Take a schlück. My goodness. It's a rich and generous feeling with a flavour like a miracle smoothie that somehow combines all those aromas into a burnished mellow brilliance with the glow of brass like you hear in Van Dyke Parks' Cannon in D. The aftertaste, with its persistent, but polite wedge of firm acidity seems to turn a spotlight on the whole shiny performance.

This experience is very much like one can derive from a mild mature Burgundian Chardonnay. That smoke emulates the toasted oak such wines involve. The cordite is like the nose-prickling mixture of sulphur and yeast that you'll find most prominently in a younger Burgundy. Add a few slices of stewed white peach to your marmalade on toast and you have a flavour uncannily similar to good Chardonnay.

The biggest difference? The flavour of this beautiful calm Riesling shows no oak. Apart from that semblance of toasted oak in the fragrance, there's none in the palate, which only serves to make that part of it vaguely resemble an aged Chardonnay from Chablis, that satellite sub-region of Burgundy heading north towards Champagne, where it's cooler and they don't use much wood. But while the wines there are grown in Kimmeridgian chalk and clay rich in marine fossils, they can sure smell and taste slaty.

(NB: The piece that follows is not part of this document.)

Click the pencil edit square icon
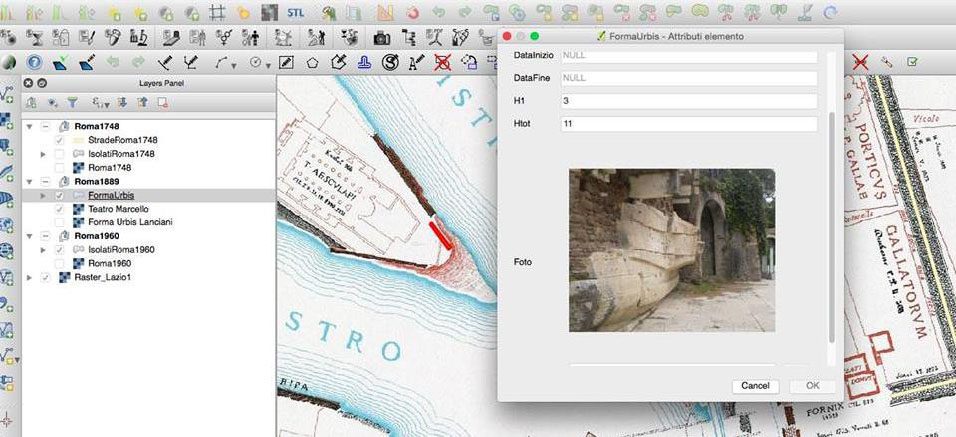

My point being? Good Burgundy usually starts at $120, not $20. While the newest Sevenhill model of this Riesling may have crept upwards a dollar or two, there's still a $100-plus gap before you hit much Burgundy worth your trouble.

Considering this is what happens if you can afford to cellar $20 Riesling for a decade, it's important to see what happens if you have the twenty but not the time. So let's peel the finest rizza from Elizabeth Heindenreich, who makes the wine there with Brother John May S.J. for the Jesuits of Sevenhill. 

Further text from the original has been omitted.